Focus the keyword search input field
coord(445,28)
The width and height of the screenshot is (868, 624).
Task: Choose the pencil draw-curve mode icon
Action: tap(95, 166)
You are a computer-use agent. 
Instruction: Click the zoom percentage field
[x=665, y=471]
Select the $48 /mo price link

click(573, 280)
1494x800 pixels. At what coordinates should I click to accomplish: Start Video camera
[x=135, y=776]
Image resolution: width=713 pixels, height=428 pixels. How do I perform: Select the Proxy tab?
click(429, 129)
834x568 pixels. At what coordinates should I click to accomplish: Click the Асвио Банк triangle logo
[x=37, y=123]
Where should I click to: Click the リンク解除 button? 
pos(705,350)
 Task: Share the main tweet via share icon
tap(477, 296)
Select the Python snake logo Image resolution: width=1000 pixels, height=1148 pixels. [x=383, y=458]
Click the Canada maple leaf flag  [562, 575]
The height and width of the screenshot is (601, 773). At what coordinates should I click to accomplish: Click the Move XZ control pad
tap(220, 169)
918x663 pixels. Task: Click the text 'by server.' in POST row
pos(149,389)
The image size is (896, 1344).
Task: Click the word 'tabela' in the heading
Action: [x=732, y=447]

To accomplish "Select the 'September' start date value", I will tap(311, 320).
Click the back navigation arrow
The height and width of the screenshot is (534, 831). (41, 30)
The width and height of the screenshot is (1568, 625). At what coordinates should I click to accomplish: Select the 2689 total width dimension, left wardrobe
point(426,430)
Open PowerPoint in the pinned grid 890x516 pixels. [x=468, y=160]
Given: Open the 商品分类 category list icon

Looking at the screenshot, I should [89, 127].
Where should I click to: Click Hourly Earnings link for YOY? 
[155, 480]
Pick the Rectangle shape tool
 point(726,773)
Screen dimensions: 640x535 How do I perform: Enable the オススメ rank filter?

*TASK INSTRUCTIONS*
Can you write out all the records above again, with every "At what coordinates should I click to accomplish" swapped for "Where do I click to accomplish" and nothing else changed?

*RESPONSE TO THE EXERCISE*
Focus the keyword search input field
coord(445,28)
The width and height of the screenshot is (868, 624).
Task: Choose the pencil draw-curve mode icon
Action: tap(95, 166)
You are a computer-use agent. 
Instruction: Click the zoom percentage field
[x=665, y=471]
Select the $48 /mo price link

click(573, 280)
1494x800 pixels. Where do I click to accomplish: Start Video camera
[x=135, y=776]
Image resolution: width=713 pixels, height=428 pixels. How do I perform: Select the Proxy tab?
click(429, 129)
834x568 pixels. Where do I click to accomplish: Click the Асвио Банк triangle logo
[x=37, y=123]
Where should I click to: Click the リンク解除 button? 
pos(705,350)
 Task: Share the main tweet via share icon
tap(477, 296)
Select the Python snake logo Image resolution: width=1000 pixels, height=1148 pixels. [x=383, y=458]
Click the Canada maple leaf flag  [562, 575]
The height and width of the screenshot is (601, 773). Where do I click to accomplish: Click the Move XZ control pad
tap(220, 169)
918x663 pixels. Task: Click the text 'by server.' in POST row
pos(149,389)
The image size is (896, 1344).
Task: Click the word 'tabela' in the heading
Action: [x=732, y=447]

To accomplish "Select the 'September' start date value", I will tap(311, 320).
Click the back navigation arrow
The height and width of the screenshot is (534, 831). (41, 30)
The width and height of the screenshot is (1568, 625). Where do I click to accomplish: Select the 2689 total width dimension, left wardrobe
point(426,430)
Open PowerPoint in the pinned grid 890x516 pixels. [x=468, y=160]
Given: Open the 商品分类 category list icon

Looking at the screenshot, I should [89, 127].
Where should I click to: Click Hourly Earnings link for YOY? 
[155, 480]
Pick the Rectangle shape tool
 point(726,773)
Screen dimensions: 640x535 How do I perform: Enable the オススメ rank filter?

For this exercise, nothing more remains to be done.